CLAIM: The book of Ecclesiastes is a view of human purpose apart from God. But Christians often use this passage to apply to Christian marriage. Solomon writes, “Two are better than one because they have a good return for their labor. 10 For if either of them falls, the one will lift up his companion. But woe to the one who falls when there is not another to lift him up. 11 Furthermore, if two lie down together they keep warm, but how can one be warm alone? 12 And if one can overpower him who is alone, two can resist him.

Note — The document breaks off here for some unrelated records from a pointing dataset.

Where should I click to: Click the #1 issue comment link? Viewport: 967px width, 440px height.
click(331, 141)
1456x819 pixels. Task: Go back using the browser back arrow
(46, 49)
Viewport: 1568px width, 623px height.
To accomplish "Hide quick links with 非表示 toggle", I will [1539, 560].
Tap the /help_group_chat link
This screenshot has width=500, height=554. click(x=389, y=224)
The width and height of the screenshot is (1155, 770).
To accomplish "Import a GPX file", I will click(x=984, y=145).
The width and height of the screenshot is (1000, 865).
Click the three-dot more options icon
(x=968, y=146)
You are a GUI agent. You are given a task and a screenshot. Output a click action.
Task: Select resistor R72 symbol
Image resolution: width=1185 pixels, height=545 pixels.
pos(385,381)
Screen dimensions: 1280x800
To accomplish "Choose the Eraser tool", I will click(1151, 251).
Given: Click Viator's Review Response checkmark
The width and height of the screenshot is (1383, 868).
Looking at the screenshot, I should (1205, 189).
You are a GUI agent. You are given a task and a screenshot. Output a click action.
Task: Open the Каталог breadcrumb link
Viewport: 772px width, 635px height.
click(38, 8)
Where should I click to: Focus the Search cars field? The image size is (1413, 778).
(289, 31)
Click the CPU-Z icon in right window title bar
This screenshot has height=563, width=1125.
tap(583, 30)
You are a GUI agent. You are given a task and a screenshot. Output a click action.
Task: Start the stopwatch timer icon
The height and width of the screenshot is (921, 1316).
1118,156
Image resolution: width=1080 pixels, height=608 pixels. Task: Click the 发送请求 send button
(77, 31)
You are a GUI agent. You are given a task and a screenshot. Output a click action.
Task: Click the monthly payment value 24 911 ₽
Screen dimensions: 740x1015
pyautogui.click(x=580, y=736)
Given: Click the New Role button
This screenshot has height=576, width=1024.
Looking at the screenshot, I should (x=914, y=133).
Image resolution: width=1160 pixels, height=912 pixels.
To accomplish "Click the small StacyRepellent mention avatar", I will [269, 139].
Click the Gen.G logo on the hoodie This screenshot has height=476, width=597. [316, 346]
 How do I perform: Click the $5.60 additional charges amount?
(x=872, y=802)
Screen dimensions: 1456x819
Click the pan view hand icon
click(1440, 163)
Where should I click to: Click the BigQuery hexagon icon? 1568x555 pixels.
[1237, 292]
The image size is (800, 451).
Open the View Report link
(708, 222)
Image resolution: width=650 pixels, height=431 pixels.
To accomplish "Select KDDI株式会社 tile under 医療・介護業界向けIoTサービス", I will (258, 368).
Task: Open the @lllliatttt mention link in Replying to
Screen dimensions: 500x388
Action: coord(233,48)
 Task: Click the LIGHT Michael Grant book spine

A cord of three strands is not quickly torn apart” (Eccl. 4:9-12). Pastors often say that the third cord is God in Christian marriage. But is this a misappropriated verse?

RESPONSE: We have no problem critiquing a devotionalist use of Scripture (see “Faulty Hermeneutical Systems”). If this passage is being misinterpreted, then so be it. This interpretation could be an example of right message, but wrong passage.

The two lie together (Eccl. 4:11), but this doesn’t necessarily mean that they are husband and wife. The purpose of lying together is for warmth—not sexual intercourse. Garrett writes, “It is an image derived from that of travelers who must lie beside each other to stay warm on cold desert nights.”[1]

The portion about the “third cord” being God is questionable, because the point of this book is to explain what life is like apart from God (see verse 7). Solomon might just be saying that there is safety in numbers.[2] Kidner[3] speculates that children are in view, but this probably too specific in his estimation. In context, Solomon has nothing to say about marriage. Instead, his focus is on work and having security in relationships. There may be a tangential application to marriage. As Wright explains, “This proverb applies to all relationships and is certainly relevant for members of the body of Christ.”[4] But marriage does not seem to be Solomon’s focus.

[1] Duane A. Garrett, Proverbs, Ecclesiastes, Song of Songs, vol. 14, The New American Commentary (Nashville: Broadman & Holman Publishers, 1993), 308.

[2] Michael A. Eaton, Ecclesiastes: An Introduction and Commentary, vol. 18, Tyndale Old Testament Commentaries (Downers Grove, IL: InterVarsity Press, 1983), 109.

[3] Derek Kidner, The Message of Ecclesiastes: A Time to Mourn, and a Time to Dance, ed. J. Alec Motyer and Derek Tidball, The Bible Speaks Today (England: Inter-Varsity Press, 1984), 51.

[4] J. Stafford Wright, “Ecclesiastes,” in The Expositor’s Bible Commentary: Psalms, Proverbs, Ecclesiastes, Song of Songs, ed. Frank E. Gaebelein, vol. 5 (Grand Rapids, MI: Zondervan Publishing House, 1991), 1166.